En résulte-t-il que nous devions toujours dire la vérité, en toute circonstance? I.

Comment il faut dire la vérité à autrui. Remarquons d'abord que, même lorsque nous croyons pouvoir dire à quelqu'un une vérité qui risque de le blesser ou de lui être désagréable, nous devons le faire avec prudence, avec ménagement et sans froisser les sentiments intimes ou l'orgueil légitime de celui à qui nous nous adressons.

Nous devons le faire, non comme un ennemi qui le ferait avec une joie mauvaise, mais comme un ami qui, avec discrétion et avec tact, attire l'attention sur certaines faiblesses, certains défauts ou certains dangers extérieurs dont notre interlocuteur peut avoir à souffrir.

Ceci est surtout vrai quand nous avons affaire à certaines âmes délicates, timides ou trop sensibles, que la révélation trop brutale de la vérité pourrait désemparer. II.

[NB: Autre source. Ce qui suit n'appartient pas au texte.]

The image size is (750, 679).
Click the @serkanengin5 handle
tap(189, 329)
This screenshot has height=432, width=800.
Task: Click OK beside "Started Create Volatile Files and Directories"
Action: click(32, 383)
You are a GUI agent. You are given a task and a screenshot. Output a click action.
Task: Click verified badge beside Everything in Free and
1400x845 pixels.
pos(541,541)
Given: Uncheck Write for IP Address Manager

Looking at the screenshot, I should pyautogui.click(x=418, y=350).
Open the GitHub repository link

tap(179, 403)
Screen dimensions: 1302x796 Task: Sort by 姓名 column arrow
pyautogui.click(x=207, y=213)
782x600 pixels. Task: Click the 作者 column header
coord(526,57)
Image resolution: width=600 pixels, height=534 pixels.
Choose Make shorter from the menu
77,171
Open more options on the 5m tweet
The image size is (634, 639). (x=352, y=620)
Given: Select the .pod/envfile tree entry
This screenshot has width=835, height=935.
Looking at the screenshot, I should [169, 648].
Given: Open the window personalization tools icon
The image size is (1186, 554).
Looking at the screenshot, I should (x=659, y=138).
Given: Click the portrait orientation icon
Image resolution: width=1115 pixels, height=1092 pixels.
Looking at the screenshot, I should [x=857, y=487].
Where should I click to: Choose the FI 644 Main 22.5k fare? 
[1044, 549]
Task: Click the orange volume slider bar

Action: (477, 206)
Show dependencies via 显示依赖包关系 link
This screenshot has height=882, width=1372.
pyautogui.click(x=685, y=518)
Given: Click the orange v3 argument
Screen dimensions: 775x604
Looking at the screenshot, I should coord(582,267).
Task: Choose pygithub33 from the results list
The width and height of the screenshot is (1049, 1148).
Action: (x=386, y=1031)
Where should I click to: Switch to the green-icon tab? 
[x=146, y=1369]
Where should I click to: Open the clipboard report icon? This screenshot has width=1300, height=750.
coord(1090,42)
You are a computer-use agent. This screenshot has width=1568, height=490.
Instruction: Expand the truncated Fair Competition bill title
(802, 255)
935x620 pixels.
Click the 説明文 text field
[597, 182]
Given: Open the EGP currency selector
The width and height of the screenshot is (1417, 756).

Les vérités inopportunes. Mais il faut aller plus loin et, entrant au coeur de la question, nous demander si, selon un proverbe bien connu, la vérité est toujours « bonne à dire ».

Examinons d'abord quelques cas particuliers. A.

— Il y a d'abord le cas de l'enfant.

L'enfant vit dans un monde de rêve où dominent le merveilleux et parfois le poétique.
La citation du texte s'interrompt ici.